One of the many memorable bits from Obama’s stump speeches was a promise to make politics cool again. A new citizenship aesthetic; the rebirth of cool.

IMO, cool politics comes from scraping away old notions of what is not ours, and recovering our sovereignty in the process. At the same time it is about giving. Just ask the jazz greats.

The Vancouver Changecamp is over. It was cool. Lots of enthusiasm, and a new commitment to engagement.

The slidedeck from my piece on ungovernance is below. Click on the title for slideshare tools to enlarge etc.

Wednesday, June 10, 2009

Government - the problem is in the language

Jeff Jarvis, in his new book, What Would Google Do, and on his blog, demonstrates that there is an inverse relationship between control and trust.

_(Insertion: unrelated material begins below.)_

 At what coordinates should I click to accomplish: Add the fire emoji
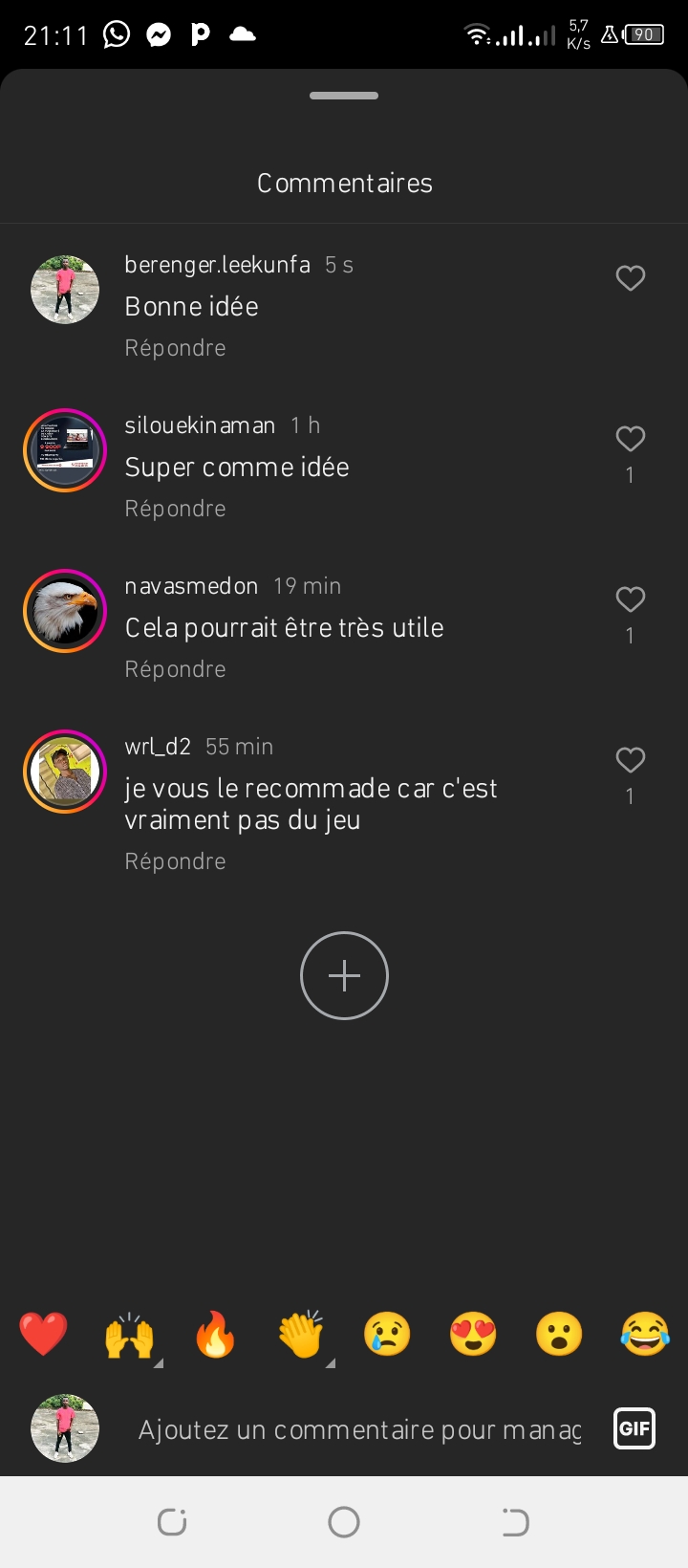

This is an issue for governments: the more control I have of the ship... the less citizens trust it...the more disenfranchised citizens feel...the less they get involved (tax avoidance, declining volunteerism, poor voter turnout)... now the government tries to "get more involvement" from the citizens so that the government has more legitmacy, more clout. Or, in some cases, the government happily goes about what it wants to do anyway, while people are looking the other way.

The problem is in the language. A government governs. That is, Government drives.

You can't say that a government that is elected with 60% of the vote, in a 25-40% voter turnout has a mandate. Imagine instead government as something that we all do. That the seat of government is distributed. City Hall is there to help people govern themselves. Better outcomes.

Vanchangecamp unconference is coming to Vancouver.

Monday, June 01, 2009

Giving to get

The problem with 'social media' is that it largely isn't.

'I do this for you in order for you to do that for me' describes a relationship that has mutual utility; it's a pale imitation of a caring relationship, and may describe the subtext of traditional business relationship.

We get surplus vitality from giving. Is giving to get social? What does this attitude do to social capital?